Becoming a "Customer of Choice"
Ultimately, companies should aim to become a true "customer of choice" with select suppliers. Achieving customer-of-choice status differentiates a company from its competitors and gives it a decisive competitive advantage. This status is especially valuable in crises, when the company needs flexible and non-bureaucratic support from its suppliers. Suppliers devote their full attention to a customer of choice and ensure that the best employees are working on these customers' projects. A customer of choice is likely to get access to innovative processes and technologies from suppliers, which can help the company develop new products and bring advances to the marketplace faster. Finally, a customer of choice gets more favorable terms than a competitor without this status.
Classifying Suppliers and Their Importance
A transportation client revealed to Gallup that 75% of its fleet was constructed with materials from suppliers. The client wanted to know if it was reasonable to assume that 75% of its customer engagement depended on its suppliers.
The company's suppliers did account for a portion of its customer engagement -- though not 75%. Companies often work with well-known or established brands to supply them with products, and those brands can and do have an impact on customers' perceptions and engagement. Companies must think about their supplier relationships to determine how those relationships come to life for their customers.
Of course, not every supplier relationship has the same value for a company or is equally necessary for the business' survival. Many companies benefit from evaluating and nurturing the full range of supplier relationships. For others, however, not all supplier relationships are equally valuable or equally consequential to the enterprise's health. In these cases, a clear supplier segmentation strategy is essential to differentiate suppliers that are "mission critical" from those that are not.
Measuring Supplier Relationships
Too many companies don't know whether they are a customer of choice with their key suppliers -- or what they can do to become one. Until now, there was no systematic, viable approach to measuring the quality of supplier relationships and to starting a dialogue between companies and their suppliers about the results. To develop an effective way to measure, manage and improve the quality of supplier relationships, Gallup collaborated with Mars, a leader in fast-moving consumer goods. Lessons gleaned from this business-to-consumer collaboration can apply to B2Bs as well.
Mars and Gallup began their work on supplier engagement because of Mars' experience with a strike in France that closed gasoline stations across the country. But one important supplier still had one truck with fuel available. Several customers fought over who would receive the truck, which could go to only one company. In the end, one of Mars' competitors received the truck, forcing Mars to reduce production in one of its plants. Because of this, Mars approached Gallup with an important question: "What can we do to become a customer of choice?"
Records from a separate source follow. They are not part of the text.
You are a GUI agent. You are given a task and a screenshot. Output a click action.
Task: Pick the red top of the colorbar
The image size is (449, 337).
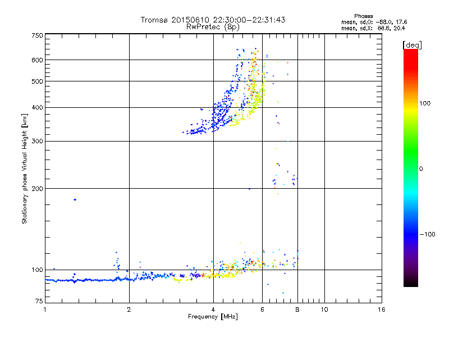410,52

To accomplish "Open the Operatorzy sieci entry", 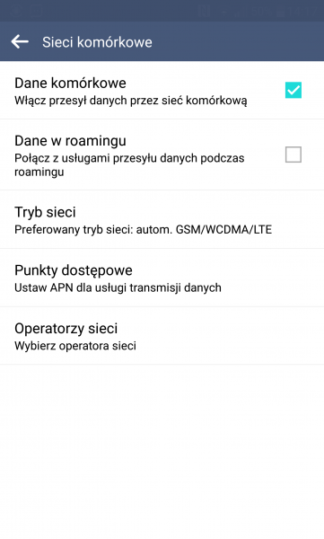I will click(x=162, y=335).
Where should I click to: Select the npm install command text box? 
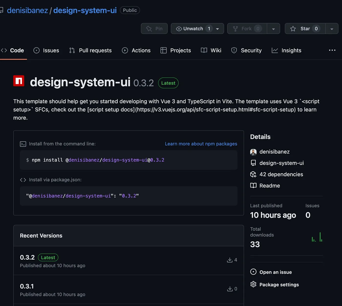(129, 160)
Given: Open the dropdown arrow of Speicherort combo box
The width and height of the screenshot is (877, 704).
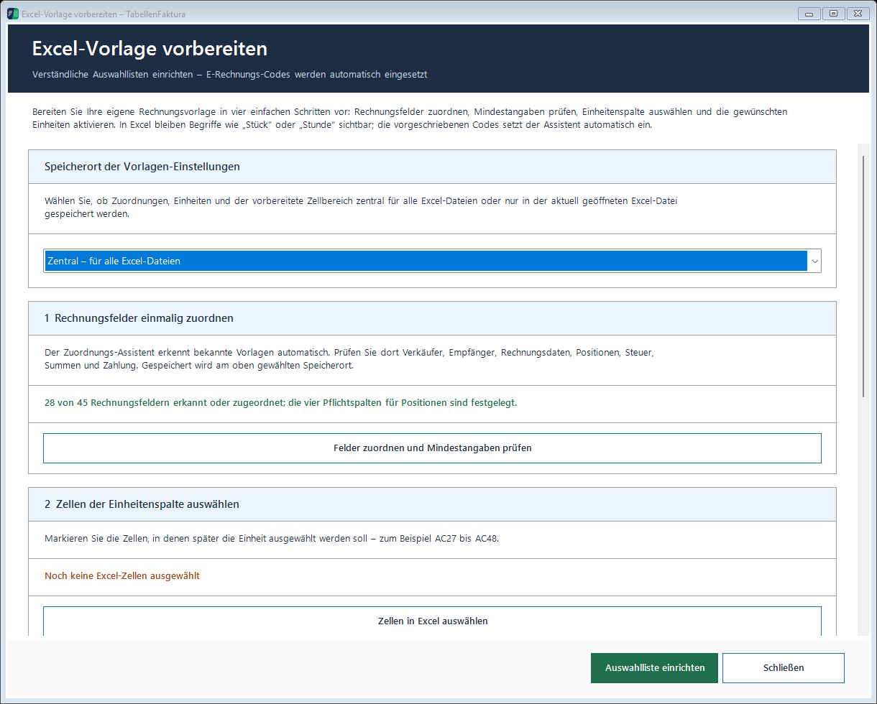Looking at the screenshot, I should pyautogui.click(x=814, y=261).
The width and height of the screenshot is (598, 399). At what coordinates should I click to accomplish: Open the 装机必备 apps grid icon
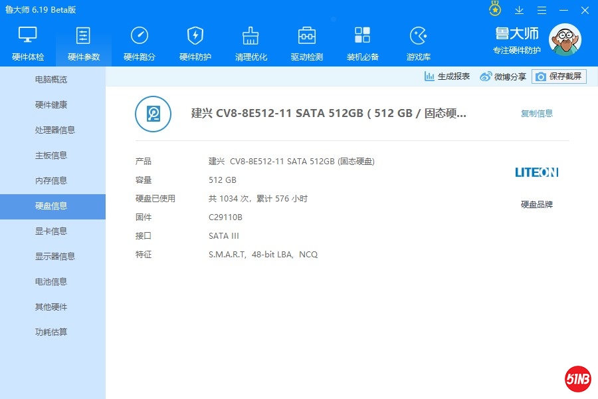(362, 36)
Gallup started its search for the answer to Mars' question by assuming that the same rules and best practices that apply to managing supplier relationships also apply to managing employee and customer engagement. Companies must understand both the rational and emotional elements of engagement to create supplier engagement. The quality of the relationship is determined not only by hard factors, such as price, quality and physical availability, but also in the interactions between suppliers and customers.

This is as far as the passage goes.